══ DATASET RECORDS
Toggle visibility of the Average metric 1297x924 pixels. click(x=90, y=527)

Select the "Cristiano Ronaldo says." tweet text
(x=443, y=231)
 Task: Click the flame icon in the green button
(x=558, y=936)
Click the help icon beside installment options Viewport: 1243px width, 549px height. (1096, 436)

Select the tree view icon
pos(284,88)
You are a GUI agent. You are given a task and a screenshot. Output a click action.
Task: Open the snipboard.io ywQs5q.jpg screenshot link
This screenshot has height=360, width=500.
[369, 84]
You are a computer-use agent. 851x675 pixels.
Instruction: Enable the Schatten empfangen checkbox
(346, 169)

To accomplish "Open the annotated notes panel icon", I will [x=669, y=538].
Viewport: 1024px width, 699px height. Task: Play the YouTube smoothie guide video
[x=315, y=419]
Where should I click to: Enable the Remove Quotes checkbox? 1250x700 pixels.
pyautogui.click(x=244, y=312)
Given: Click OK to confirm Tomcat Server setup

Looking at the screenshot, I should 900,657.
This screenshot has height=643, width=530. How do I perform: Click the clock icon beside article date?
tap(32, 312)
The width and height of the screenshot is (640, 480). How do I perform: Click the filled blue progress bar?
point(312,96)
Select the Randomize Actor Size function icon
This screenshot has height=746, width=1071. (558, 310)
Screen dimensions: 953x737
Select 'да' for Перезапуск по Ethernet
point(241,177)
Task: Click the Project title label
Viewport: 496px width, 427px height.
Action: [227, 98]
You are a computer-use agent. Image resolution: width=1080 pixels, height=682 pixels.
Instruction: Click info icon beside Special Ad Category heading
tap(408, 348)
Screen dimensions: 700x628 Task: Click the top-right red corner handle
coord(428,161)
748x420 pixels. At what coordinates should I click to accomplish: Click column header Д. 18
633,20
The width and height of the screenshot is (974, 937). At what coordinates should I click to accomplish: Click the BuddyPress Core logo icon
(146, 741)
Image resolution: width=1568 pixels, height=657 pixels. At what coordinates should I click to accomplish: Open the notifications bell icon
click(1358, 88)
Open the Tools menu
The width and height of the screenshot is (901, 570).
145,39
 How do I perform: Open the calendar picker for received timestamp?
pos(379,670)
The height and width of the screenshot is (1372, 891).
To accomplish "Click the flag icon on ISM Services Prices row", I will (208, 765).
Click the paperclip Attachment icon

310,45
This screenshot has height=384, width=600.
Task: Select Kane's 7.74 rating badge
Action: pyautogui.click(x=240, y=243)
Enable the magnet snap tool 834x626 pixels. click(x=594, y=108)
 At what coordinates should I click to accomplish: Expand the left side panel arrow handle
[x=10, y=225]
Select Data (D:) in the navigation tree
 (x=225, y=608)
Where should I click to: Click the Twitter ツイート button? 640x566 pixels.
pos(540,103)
════
TASK REQUIREMENTS →
The output must consist solely of the lines from the one containing "You are a computer-use agent. Image" through the end of the listing, unaltered.

EXERCISE ANSWER →
You are a computer-use agent. Image resolution: width=1080 pixels, height=682 pixels.
Instruction: Click info icon beside Special Ad Category heading
tap(408, 348)
Screen dimensions: 700x628 Task: Click the top-right red corner handle
coord(428,161)
748x420 pixels. At what coordinates should I click to accomplish: Click column header Д. 18
633,20
The width and height of the screenshot is (974, 937). At what coordinates should I click to accomplish: Click the BuddyPress Core logo icon
(146, 741)
Image resolution: width=1568 pixels, height=657 pixels. At what coordinates should I click to accomplish: Open the notifications bell icon
click(1358, 88)
Open the Tools menu
The width and height of the screenshot is (901, 570).
145,39
 How do I perform: Open the calendar picker for received timestamp?
pos(379,670)
The height and width of the screenshot is (1372, 891).
To accomplish "Click the flag icon on ISM Services Prices row", I will (208, 765).
Click the paperclip Attachment icon

310,45
This screenshot has height=384, width=600.
Task: Select Kane's 7.74 rating badge
Action: pyautogui.click(x=240, y=243)
Enable the magnet snap tool 834x626 pixels. click(x=594, y=108)
 At what coordinates should I click to accomplish: Expand the left side panel arrow handle
[x=10, y=225]
Select Data (D:) in the navigation tree
 (x=225, y=608)
Where should I click to: Click the Twitter ツイート button? 640x566 pixels.
pos(540,103)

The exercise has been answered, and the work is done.